## [Target position records]
## Begin

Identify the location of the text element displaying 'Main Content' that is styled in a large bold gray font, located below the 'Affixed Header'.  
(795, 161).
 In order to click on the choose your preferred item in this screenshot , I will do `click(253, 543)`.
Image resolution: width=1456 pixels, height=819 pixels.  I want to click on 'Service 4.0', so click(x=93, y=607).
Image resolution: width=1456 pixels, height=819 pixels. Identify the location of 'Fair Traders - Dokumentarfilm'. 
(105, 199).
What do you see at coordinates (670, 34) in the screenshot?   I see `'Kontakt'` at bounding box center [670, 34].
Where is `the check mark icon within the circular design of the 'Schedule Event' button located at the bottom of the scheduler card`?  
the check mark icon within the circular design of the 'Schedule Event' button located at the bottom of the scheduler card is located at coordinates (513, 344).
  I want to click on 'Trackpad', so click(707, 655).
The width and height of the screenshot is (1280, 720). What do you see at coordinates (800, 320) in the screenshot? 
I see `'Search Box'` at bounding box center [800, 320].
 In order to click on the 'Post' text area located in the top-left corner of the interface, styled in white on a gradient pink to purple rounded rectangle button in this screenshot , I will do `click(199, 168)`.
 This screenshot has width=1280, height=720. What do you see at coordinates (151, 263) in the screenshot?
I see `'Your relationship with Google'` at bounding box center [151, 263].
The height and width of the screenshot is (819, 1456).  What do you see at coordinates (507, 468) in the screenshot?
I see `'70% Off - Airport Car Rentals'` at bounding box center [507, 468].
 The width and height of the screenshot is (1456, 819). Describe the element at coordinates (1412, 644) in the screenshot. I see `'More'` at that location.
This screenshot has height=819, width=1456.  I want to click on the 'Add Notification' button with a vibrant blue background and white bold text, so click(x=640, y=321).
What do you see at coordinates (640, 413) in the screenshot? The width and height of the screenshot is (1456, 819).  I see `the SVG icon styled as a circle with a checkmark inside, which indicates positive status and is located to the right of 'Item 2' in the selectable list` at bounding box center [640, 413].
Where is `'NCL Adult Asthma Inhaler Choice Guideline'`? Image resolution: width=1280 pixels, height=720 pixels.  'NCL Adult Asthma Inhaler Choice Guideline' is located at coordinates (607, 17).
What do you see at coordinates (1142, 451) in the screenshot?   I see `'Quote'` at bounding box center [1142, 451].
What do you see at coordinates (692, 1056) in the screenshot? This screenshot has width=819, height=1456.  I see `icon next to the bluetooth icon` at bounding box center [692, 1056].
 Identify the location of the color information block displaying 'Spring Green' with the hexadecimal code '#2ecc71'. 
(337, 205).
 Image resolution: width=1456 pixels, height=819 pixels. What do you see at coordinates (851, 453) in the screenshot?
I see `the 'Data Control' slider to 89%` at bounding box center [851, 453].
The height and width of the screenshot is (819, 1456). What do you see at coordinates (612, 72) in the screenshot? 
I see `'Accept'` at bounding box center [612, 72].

## End

## [Stated exercise]
Format the records above as a numbered list, leaving out any blank lines.

## [Task output]
1. Identify the location of the text element displaying 'Main Content' that is styled in a large bold gray font, located below the 'Affixed Header'.  
2. (795, 161).
3.  In order to click on the choose your preferred item in this screenshot , I will do `click(253, 543)`.
4. Image resolution: width=1456 pixels, height=819 pixels.  I want to click on 'Service 4.0', so click(x=93, y=607).
5. Image resolution: width=1456 pixels, height=819 pixels. Identify the location of 'Fair Traders - Dokumentarfilm'. 
6. (105, 199).
7. What do you see at coordinates (670, 34) in the screenshot?   I see `'Kontakt'` at bounding box center [670, 34].
8. Where is `the check mark icon within the circular design of the 'Schedule Event' button located at the bottom of the scheduler card`?  
9. the check mark icon within the circular design of the 'Schedule Event' button located at the bottom of the scheduler card is located at coordinates (513, 344).
10.   I want to click on 'Trackpad', so click(707, 655).
11. The width and height of the screenshot is (1280, 720). What do you see at coordinates (800, 320) in the screenshot? 
12. I see `'Search Box'` at bounding box center [800, 320].
13.  In order to click on the 'Post' text area located in the top-left corner of the interface, styled in white on a gradient pink to purple rounded rectangle button in this screenshot , I will do `click(199, 168)`.
14.  This screenshot has width=1280, height=720. What do you see at coordinates (151, 263) in the screenshot?
15. I see `'Your relationship with Google'` at bounding box center [151, 263].
16. The height and width of the screenshot is (819, 1456).  What do you see at coordinates (507, 468) in the screenshot?
17. I see `'70% Off - Airport Car Rentals'` at bounding box center [507, 468].
18.  The width and height of the screenshot is (1456, 819). Describe the element at coordinates (1412, 644) in the screenshot. I see `'More'` at that location.
19. This screenshot has height=819, width=1456.  I want to click on the 'Add Notification' button with a vibrant blue background and white bold text, so click(x=640, y=321).
20. What do you see at coordinates (640, 413) in the screenshot? The width and height of the screenshot is (1456, 819).  I see `the SVG icon styled as a circle with a checkmark inside, which indicates positive status and is located to the right of 'Item 2' in the selectable list` at bounding box center [640, 413].
21. Where is `'NCL Adult Asthma Inhaler Choice Guideline'`? Image resolution: width=1280 pixels, height=720 pixels.  'NCL Adult Asthma Inhaler Choice Guideline' is located at coordinates (607, 17).
22. What do you see at coordinates (1142, 451) in the screenshot?   I see `'Quote'` at bounding box center [1142, 451].
23. What do you see at coordinates (692, 1056) in the screenshot? This screenshot has width=819, height=1456.  I see `icon next to the bluetooth icon` at bounding box center [692, 1056].
24.  Identify the location of the color information block displaying 'Spring Green' with the hexadecimal code '#2ecc71'. 
25. (337, 205).
26.  Image resolution: width=1456 pixels, height=819 pixels. What do you see at coordinates (851, 453) in the screenshot?
27. I see `the 'Data Control' slider to 89%` at bounding box center [851, 453].
28. The height and width of the screenshot is (819, 1456). What do you see at coordinates (612, 72) in the screenshot? 
29. I see `'Accept'` at bounding box center [612, 72].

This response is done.